NEW YORK. For Fred Hollingsworth, an investment banker whose five-decade year career will come to an end tonight at a farewell dinner that will be attended by scores of colleagues, it was never about the money. “I always told young kids starting out to take the long view,” he says as he packs up personal belongings in his corner office. “Is it really worth it to screw somebody today for a million bucks, when if you wait and screw them next month you could get ten million?”
“Fred has been an inspiration to all of us money-grubbing sons of bitches.”
As a leader in the many communities his work has taken him to since he started as a junior analyst with J.B. Swarthmore Securities in 1969, Hollingsworth can look back on scores of charitable endeavors that have meant as much to him as the four homes and three wives he acquired with his wealth. “They asked me to chair the Ingrown Toenail Foundation Gala in 1985, and I’ve stayed involved ever since,” he notes, his voice growing uncharacteristically emotional. “When you see those little kids hobbling in pain, it just breaks your f____ing heart.”
But more than the friends and the money he has made and the good works he has done, Hollingsworth says he will treasure one thing above all; the extensive collection of “deal toys” he has acquired as advisor or underwriter on numerous mergers, acquisitions and other corporate transactions.

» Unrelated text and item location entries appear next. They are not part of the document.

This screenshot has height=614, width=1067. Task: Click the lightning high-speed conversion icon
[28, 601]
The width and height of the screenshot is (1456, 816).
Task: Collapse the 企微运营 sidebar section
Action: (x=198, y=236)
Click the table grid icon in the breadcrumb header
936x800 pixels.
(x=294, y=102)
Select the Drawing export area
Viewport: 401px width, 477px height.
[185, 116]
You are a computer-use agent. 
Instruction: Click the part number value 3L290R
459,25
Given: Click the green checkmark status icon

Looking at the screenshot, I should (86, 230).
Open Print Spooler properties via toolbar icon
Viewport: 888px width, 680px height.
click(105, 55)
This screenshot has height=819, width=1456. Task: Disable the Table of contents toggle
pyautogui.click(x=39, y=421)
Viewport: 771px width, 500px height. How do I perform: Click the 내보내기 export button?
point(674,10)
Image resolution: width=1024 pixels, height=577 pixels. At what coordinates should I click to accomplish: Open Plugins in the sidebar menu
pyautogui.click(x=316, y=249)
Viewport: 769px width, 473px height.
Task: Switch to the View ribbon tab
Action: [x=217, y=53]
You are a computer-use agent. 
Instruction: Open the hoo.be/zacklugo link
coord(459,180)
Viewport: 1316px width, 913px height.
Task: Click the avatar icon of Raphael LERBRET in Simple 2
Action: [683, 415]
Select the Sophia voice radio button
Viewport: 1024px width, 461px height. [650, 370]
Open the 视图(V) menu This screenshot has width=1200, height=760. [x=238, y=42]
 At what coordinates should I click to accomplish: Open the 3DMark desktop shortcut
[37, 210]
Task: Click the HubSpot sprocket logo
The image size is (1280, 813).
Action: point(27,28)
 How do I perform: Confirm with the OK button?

“Human beings are nice, don’t get me wrong,” he says as he hefts one particularly handsome paper weight commemorating an initial public offering in his hand, “but can you hold a human being up to the light of the afternoon sun and make little rainbows on the wall? I don’t think so.”
More deal toys.
“Deal toys” are Lucite doo-hickeys that memorialize a corporate finance transaction, usually paid for out of fees received by investment bankers. “At the low end of the scale, it’s just a miniature copy of the ‘tombstone’ ad announcing the deal,” says Lowell Firke, who has created mementoes for some of Wall Street’s biggest transactions over the past two decades. “At the high end, say for a hostile takeover, you might suspend the CEO of the target company in Lucite in his boxer shorts–something really cruel, I mean cool, like that.”
Hollingsworth says he will probably leave his tchotchkes to an art museum when he dies, and will loan some of them out to orphanages while he is living. “I don’t know what it is about these little suckers,” he says with childlike wonder as he examines a paperweight from a billion dollar tender offer. “You should see the tears on the kids’ faces when I give them one.”